JERUSALEM — The military wing of Hamas, the Islamic group that governs Gaza, announced late Wednesday that it was committed to an Egyptian-brokered cease-fire to end three days of fighting with Israel.
The Hamas wing, the Ezzedine al-Qassam Brigades, said on its Web site that it and the other militant groups in Gaza were responding to “Egyptian efforts to try and stop the aggression against our people.”
Hamas had joined in the latest round of fighting after a break of more than a year during which the group largely adhered to an informal cease-fire, and the new violence had raised fears of a broader conflict with Israel. But the confrontation remained relatively contained, with the Gaza groups firing mostly short-range rockets that did not reach southern Israel’s major cities.
The Qassam Brigades said that it had kept the “confrontation in this round with the Zionist enemy at the minimal level of fire,” and that it was meant as “a message” to the Israeli leaders.
There was no immediate comment from Israel, but in past rounds, Israeli officials have said that they would judge the militant groups by their deeds and that Israel would respond to quiet with quiet.
Over the past three days, Israel has carried out at least 15 airstrikes against militant squads and sites in Gaza, 11 of them on Tuesday night and Wednesday.
Medical officials in Gaza said Momen al-Adan, 14, was killed Wednesday and his father was seriously hurt in what residents described as an Israeli airstrike in southern Gaza City. The Israeli military had no comment. At least seven other Palestinians were killed in the three days of fighting, most of them said to be militants.
The Palestinian groups — chief among them the Qassam Brigades — have barraged southern Israel with more than 100 rockets and mortar shells since fighting broke out on Monday. One rocket damaged a house in an Israeli village near the border on Wednesday but caused no casualties.
Earlier Wednesday, the Israeli military killed a Palestinian man it said was involved in an attack from the Egyptian Sinai that killed an Israeli construction worker. Another man who the military said played a central role in that attack, which occurred Monday, was severely wounded, the military said in a statement.
Lt. Gen. Benny Gantz, chief of staff of the Israeli Army, said the action taken by his soldiers had prevented a larger attack along the border with Egypt. Speaking at an officers’ graduation ceremony, General Gantz referred to the rocket fire from Gaza and said the Israeli military was “strong and powerful” and “prepared to respond to any threat at any time.”
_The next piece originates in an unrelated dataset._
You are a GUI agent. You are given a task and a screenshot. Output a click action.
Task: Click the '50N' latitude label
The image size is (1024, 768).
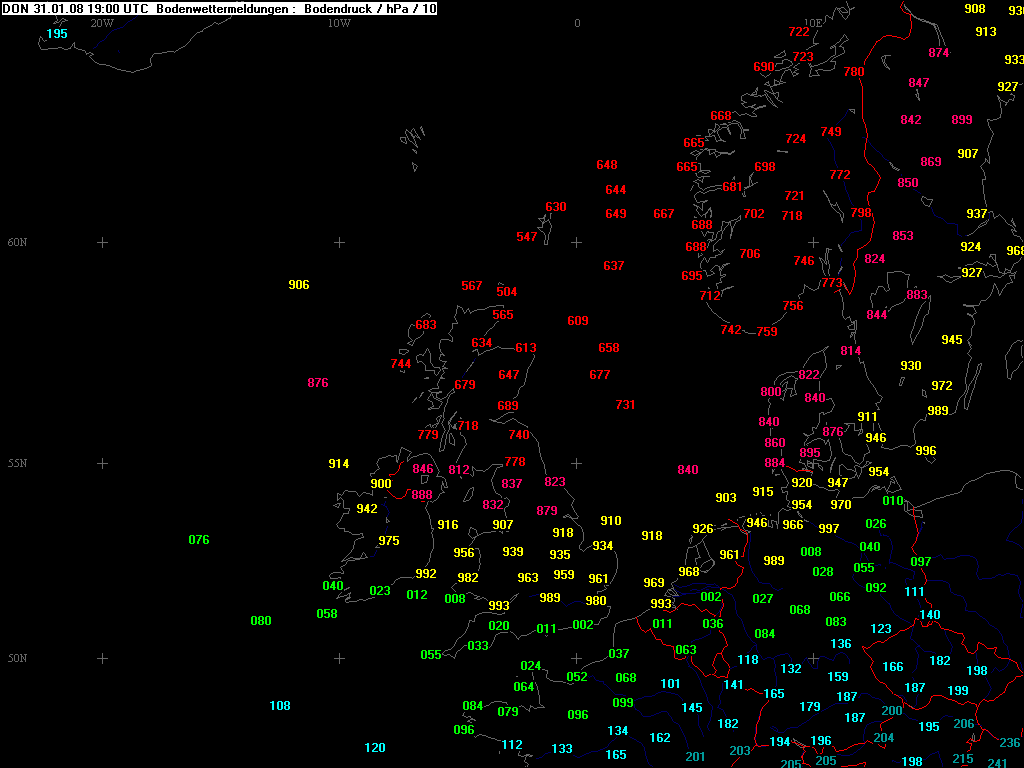pos(17,659)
The military said the two men who were the targets of the strike on Wednesday were terrorists who subscribed to a jihadist ideology that puts fighting for Islam ahead of Palestinian nationalist goals. It said that the wounded man, Mohammed Rashwan, a resident of Rafah in southern Gaza, was a member of the Tawhid and Jihad organization and had been involved in transferring weapons, firing rockets at Israel and smuggling terrorists in and out of Gaza.
The man who was killed, Ghaleb Armilat, had assisted Mr. Rashwan in planning Monday’s attack, according to the military.
Tawhid and Jihad is a shadowy radical Islamic group in Gaza that is believed to be inspired by the ideology of Al Qaeda. The group surfaced in Gaza in 2007, when it claimed to have kidnapped and killed Alan Johnston, a BBC correspondent. Mr. Johnston was later released alive.
In April 2011, the group said it had kidnapped an Italian and threatened to execute him unless Hamas released the group’s imprisoned leader by a set deadline.
The Hamas police stormed a house where they thought the Italian, Vittorio Arrigoni, a pro-Palestinian activist, was being held. After a clash with his abductors, they found his body. The police said he had been hanged.
On Tuesday, a previously unknown jihadist group calling itself the Shura Council of the Mujahedeen in the Environs of Beit al-Maqdes (Beit al-Maqdes refers to Jerusalem) released a video claiming responsibility for Monday’s attack.
The Israeli military said two of the attackers were killed in a clash with Israeli forces when Israeli gunfire detonated explosives on one of their bodies. The video presented two men who it said were on a suicide mission. It said one was a Saudi and the other an Egyptian.
Israeli security officials have expressed increasing alarm about what they describe as the operations of radical Islamic groups in the Sinai Peninsula and their possible links with Gaza.